◆ Text provided ◆
## START

Othello: Characters (WJEC Eduqas GCSE English Literature)
Revision Note
Othello: Characters
Each of the characters in Othello shed light on the prevalent themes of the text, and influence how the audience respond to the ideas presented in the tragedy. When revising William Shakespeare’s Othello for your English Literature exam, try to focus not only on the key traits of each character but also on how they interact with one another.
Ideas to consider when discussing characters include:
How characters are established
How characters are presented:
Physical appearance or suggestions about this
Their actions and motives
What they say (and do not say)
How they interact with others
What others say and think about them
How far the characters conform to or subvert stereotypes
Below you will find character profiles of:
Main characters
Othello
Desdemona
Iago
Emilia
Cassio
Bianca
Brabantio
Examiner Tip
Your exam paper will contain an extract that will hold some significance to the play as a whole. Examiners will always award the highest marks to those students who understand the dynamics and nuances of interactions between characters. This is a particularly important aspect of the extract question, which requires that you respond in detail to a brief section of the play. For example, if you are presented with an extract from Act 2 Scene 3 that features Iago getting Cassio intoxicated, prior knowledge of Cassio's promotion and Iago's response to it is essential.
It is also important for candidates to remember that an audience has already seen the events that lead up to the extract. While Emilia is shocked at the discovery of Iago’s villainous plot in Act 5 Scene 2, Shakespeare’s audience will not be surprised: the audience have known of Iago’s villainy since the start of the play.
Othello
Othello, the play’s protagonist, is a Moor, and a successful general in the Venetian military:
Othello’s precise race is left ambiguous, as the term “Moor” was used in Early Modern England to describe people from both Africa and Arabia:
Some of Iago’s insulting descriptions of Othello, such as “the thicklips” and “Barbary horse” (Act 1 Scene 1), seem to draw from racist stereotypes of Africans
However, these descriptions (and those from Brabantio and Roderigo) come from the play’s antagonists and are therefore unreliable
Othello is the only explicitly black character in the play, and the only black protagonist in Shakespeare’s oeuvre:
This reflects the fact that Africans were a tiny minority in Shakespeare’s England
Although there were good trading relations between Morocco and England, most of Shakespeare’s audience would never have met or interacted with black people
This makes Othello stand out as unusual, especially because of his esteemed social status
Othello defies the cultural expectations of Moors in terms of his status and nobility:
Before he appears on stage, the audience are led by Iago, Roderigo, and Brabantio to expect a stereotypical immoral, bombastic, lustful figure
When we meet the “Valiant Othello” (Act 1 Scene 3), though, he quickly proves himself to be a worthy figure whose race is presented as a positive:
Although he is a cultural and racial outsider, he is a Christian, he occupies a position of authority and respect and has married a wealthy Venetian woman
His skill as a soldier and leader is valuable and necessary to the state, and the Venetian government trusts Othello to put him in full martial and political command of Cyprus
He is descended from a royal line, and freed himself from slavery
He captivates his peers with his speech, despite humbly professing to be “Rude” in his speech and “little blessed with the soft phrase of peace” (Act 1 Scene 3)

## END

◆ Exercise tasks ◆
a) According to the Othello character revision note, why is Othello's precise race left ambiguous?
b) Pick up the revision note on Othello's characters after its last line and carry it forward.

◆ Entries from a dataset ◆
## START

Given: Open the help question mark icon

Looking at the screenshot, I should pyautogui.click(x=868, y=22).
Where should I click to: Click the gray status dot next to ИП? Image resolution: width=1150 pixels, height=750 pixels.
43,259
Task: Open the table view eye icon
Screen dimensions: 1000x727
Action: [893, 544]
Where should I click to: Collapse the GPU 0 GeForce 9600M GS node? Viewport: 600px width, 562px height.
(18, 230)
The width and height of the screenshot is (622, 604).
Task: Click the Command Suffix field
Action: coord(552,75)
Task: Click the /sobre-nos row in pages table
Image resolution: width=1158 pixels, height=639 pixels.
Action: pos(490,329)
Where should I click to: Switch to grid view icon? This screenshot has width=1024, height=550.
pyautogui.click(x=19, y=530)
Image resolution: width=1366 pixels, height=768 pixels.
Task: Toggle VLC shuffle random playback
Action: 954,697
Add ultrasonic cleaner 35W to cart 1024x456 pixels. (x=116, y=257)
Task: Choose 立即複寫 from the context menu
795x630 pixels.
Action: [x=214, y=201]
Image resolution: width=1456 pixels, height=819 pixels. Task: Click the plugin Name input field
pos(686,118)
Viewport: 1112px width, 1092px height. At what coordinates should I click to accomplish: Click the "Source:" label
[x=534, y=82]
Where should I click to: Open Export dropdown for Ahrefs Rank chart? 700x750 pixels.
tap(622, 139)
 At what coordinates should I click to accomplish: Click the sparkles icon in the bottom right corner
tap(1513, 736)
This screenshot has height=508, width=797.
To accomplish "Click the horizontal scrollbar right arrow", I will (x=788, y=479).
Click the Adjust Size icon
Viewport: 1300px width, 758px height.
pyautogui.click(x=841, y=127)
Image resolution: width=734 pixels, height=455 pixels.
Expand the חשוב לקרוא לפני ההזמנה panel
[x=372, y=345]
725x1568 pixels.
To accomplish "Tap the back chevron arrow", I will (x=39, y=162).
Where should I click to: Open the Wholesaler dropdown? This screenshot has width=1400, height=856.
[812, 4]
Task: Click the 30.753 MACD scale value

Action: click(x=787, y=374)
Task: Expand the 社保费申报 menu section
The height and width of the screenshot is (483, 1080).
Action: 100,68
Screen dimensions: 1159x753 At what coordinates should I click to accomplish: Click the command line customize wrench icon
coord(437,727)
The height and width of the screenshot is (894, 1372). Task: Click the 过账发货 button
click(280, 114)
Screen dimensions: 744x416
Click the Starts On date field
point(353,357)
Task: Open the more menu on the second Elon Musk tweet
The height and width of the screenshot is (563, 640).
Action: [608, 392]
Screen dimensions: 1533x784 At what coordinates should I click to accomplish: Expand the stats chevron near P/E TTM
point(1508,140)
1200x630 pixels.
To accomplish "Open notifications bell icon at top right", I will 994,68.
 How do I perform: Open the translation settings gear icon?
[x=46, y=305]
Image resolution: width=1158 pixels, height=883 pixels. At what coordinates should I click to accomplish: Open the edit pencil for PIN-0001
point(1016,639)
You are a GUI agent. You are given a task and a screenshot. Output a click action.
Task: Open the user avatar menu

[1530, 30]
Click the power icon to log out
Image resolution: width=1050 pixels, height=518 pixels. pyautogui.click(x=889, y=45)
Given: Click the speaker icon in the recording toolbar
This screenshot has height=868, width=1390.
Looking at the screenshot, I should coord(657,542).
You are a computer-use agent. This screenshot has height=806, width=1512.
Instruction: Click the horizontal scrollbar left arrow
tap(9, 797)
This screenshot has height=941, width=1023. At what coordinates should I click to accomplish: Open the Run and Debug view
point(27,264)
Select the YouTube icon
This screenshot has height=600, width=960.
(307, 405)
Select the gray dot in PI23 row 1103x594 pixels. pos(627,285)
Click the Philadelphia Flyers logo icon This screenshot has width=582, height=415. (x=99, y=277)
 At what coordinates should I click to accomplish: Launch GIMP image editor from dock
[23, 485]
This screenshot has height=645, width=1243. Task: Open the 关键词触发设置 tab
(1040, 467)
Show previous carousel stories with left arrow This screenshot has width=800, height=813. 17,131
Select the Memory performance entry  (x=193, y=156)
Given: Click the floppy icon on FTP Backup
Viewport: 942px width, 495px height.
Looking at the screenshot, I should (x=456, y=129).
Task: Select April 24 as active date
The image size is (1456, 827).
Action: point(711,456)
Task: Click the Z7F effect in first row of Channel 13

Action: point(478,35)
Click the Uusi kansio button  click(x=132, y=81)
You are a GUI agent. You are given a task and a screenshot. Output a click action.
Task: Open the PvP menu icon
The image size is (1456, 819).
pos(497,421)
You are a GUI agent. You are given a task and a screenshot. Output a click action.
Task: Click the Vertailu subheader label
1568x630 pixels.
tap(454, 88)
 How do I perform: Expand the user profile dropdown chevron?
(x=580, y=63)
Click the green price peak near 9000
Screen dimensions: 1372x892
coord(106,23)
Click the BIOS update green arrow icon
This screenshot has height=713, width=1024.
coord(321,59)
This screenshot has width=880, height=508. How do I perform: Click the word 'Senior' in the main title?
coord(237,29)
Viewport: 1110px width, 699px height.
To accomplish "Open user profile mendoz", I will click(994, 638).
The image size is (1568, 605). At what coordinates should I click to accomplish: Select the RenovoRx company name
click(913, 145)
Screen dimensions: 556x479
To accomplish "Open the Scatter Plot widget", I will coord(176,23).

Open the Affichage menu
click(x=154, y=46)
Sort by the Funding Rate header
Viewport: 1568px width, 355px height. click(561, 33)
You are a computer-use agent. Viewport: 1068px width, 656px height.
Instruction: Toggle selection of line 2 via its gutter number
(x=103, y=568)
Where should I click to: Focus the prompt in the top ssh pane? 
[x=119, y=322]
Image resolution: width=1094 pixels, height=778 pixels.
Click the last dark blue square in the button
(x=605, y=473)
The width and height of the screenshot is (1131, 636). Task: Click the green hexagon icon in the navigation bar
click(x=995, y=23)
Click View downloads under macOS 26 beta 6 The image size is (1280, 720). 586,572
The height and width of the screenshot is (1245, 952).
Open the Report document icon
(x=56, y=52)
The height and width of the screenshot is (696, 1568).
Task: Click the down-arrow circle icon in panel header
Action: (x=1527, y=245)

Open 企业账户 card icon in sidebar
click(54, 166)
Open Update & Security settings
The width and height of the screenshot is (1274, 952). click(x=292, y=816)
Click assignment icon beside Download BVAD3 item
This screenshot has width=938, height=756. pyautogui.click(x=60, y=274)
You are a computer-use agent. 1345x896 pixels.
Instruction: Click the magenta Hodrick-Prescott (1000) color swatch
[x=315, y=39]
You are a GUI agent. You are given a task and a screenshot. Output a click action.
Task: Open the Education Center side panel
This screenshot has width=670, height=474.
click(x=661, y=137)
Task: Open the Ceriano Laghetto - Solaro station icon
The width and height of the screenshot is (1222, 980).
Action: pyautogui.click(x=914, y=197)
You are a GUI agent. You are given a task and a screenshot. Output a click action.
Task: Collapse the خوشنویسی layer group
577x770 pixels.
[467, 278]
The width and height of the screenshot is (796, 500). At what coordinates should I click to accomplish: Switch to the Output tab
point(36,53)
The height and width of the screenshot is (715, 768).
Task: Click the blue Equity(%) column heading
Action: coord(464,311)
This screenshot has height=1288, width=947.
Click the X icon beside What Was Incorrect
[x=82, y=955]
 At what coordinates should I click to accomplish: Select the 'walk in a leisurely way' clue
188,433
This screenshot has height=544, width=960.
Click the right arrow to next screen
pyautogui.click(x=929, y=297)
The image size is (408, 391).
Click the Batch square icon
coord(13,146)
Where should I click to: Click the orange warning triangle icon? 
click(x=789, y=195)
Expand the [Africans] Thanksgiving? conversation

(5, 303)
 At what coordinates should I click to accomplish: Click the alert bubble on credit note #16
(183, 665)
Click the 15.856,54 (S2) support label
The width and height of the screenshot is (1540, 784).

## END

◆ Written responses ◆
a) The term "Moor" was used in Early Modern England to describe people from both Africa and Arabia.

b)
The Duke’s reply to Othello’s speech about how he wooed Desdemona with his tales of adventure emphasises how accepted or desirable Othello is: “I think this tale would win my daughter too” (Act 1 Scene 3)
It is only because of the machinations of Iago that Othello eventually demonstrates traits associated with negative stereotypes of Africans:
Iago provokes Othello into a murderous rage in which the Moor becomes inarticulate, violent, and easily led
Shakespeare does not directly connect these behaviours to Othello’s race, and his behaviour mirrors that of Shakespeare's other tragic heroes such as Hamlet and Macbeth
In Cyprus, Othello believes Iago’s lies about Desdemona’s adultery, and kills her before killing himself:
It is ironic that Othello believes the “honest Iago” (Act 1 Scene 3) over his own wife on the basis of Iago’s honest appearance and his misinterpretation of the events that he sees only from a distance involving Desdemona, Cassio, and the handkerchief:
Othello’s presentation early in the play and his defence against Brabantio’s accusations in Act 1 Scene 3 highlights the importance of not accepting what one is told about people and events at face value
Desdemona’s defence of Othello’s character in Act 1 Scene 3 reiterates the significance of looking beneath the surface: she “saw Othello’s visage in his mind”
Othello, however, accepts Iago’s version of events at face value almost without question, and murders his wife without ever receiving the “ocular proof” that he alleges is so important (Act 3 Scene 3)
Othello’s death might be interpreted either as the noble final act of a tragic hero, or as a self-serving and desperate act:
Once Iago’s plot has been revealed, Othello’s moment of anagnorisis leaves him remorseful in the extreme:
He seems to accept responsibility for his actions and sees himself as worthy of death and torture: “Whip me, ye devils … roast me in sulphur” (Act 5 Scene 2)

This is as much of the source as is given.